Étrangement, James paraissait comprendre. Peut-être qu'il ne l'acceptait pas ou qu'il ne l'approuvait pas, mais il comprenait et pour Méryl, c'était tout ce dont elle avait besoin. Elle n'avait pas besoin de le rendre fier ou de le satisfaire, elle avait simplement besoin, qu'il lui laisse faire ce qu'elle aimait.
- Et pour information, je peux vous paraître timide sur certains sujets, mais ayez l'obligeance de ne pas m'insulter.

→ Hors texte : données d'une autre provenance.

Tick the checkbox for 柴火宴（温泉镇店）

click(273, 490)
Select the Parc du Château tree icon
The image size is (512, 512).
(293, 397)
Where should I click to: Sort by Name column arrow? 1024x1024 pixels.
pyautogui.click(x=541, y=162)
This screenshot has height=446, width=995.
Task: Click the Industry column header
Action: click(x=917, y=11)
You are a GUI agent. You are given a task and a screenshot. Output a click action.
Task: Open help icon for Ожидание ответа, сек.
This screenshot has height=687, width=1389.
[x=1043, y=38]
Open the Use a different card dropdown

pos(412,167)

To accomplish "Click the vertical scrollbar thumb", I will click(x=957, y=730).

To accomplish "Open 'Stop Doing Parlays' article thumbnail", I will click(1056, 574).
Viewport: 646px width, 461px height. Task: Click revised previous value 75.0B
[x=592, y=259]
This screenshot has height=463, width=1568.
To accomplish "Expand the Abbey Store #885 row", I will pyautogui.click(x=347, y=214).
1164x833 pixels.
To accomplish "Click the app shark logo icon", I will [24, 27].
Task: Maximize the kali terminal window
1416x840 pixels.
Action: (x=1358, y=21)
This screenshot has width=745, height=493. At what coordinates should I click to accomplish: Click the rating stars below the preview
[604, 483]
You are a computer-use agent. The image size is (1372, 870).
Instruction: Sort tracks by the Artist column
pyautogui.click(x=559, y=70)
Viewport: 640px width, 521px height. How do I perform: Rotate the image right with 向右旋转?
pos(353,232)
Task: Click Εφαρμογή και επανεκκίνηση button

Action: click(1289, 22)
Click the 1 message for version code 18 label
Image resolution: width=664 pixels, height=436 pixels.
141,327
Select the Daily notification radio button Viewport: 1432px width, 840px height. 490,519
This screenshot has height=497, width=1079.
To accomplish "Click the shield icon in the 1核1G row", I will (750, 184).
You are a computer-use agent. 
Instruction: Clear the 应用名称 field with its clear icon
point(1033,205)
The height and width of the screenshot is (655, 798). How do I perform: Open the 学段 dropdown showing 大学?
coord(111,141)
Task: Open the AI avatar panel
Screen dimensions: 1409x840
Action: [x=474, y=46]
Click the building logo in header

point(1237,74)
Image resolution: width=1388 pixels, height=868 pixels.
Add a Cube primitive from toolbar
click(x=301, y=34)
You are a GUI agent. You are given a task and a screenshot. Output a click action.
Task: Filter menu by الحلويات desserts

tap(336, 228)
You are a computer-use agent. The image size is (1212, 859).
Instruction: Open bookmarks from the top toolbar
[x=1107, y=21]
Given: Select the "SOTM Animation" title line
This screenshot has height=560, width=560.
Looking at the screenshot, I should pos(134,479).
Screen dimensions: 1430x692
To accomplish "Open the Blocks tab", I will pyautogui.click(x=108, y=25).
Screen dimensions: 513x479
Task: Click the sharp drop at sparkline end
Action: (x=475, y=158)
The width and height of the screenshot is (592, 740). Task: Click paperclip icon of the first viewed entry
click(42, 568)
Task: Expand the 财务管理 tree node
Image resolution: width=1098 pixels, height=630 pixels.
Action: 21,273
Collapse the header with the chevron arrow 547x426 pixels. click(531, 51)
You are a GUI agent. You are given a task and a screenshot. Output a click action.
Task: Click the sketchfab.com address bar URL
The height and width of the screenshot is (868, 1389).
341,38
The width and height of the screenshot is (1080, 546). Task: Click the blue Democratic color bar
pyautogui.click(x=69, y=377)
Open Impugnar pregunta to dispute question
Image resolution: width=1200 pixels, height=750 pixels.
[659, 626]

Après tout, j'ai peut-être un salon de discussions pour vous, mais j'ai également un commerce derrière cela et je ne fais pas que vendre mes conseils.
- Que vendez-vous donc ? Des filtres d'amour ? Cela serait étonnant ! Je ne vous ai jamais vu vous vanter de cela.
- Mon pauvre James, soupira Méryl en le voyant si ignorant.
Devait-elle le lui dire ? Cela ne risquerait-il pas de l'achever ? Probablement, mais elle payerait cher pour voir tout son être se décomposer en apprenant la nouvelle.
- Il n'y a pas que les enfants qui ont des jouets, mon cher. Sachez-le.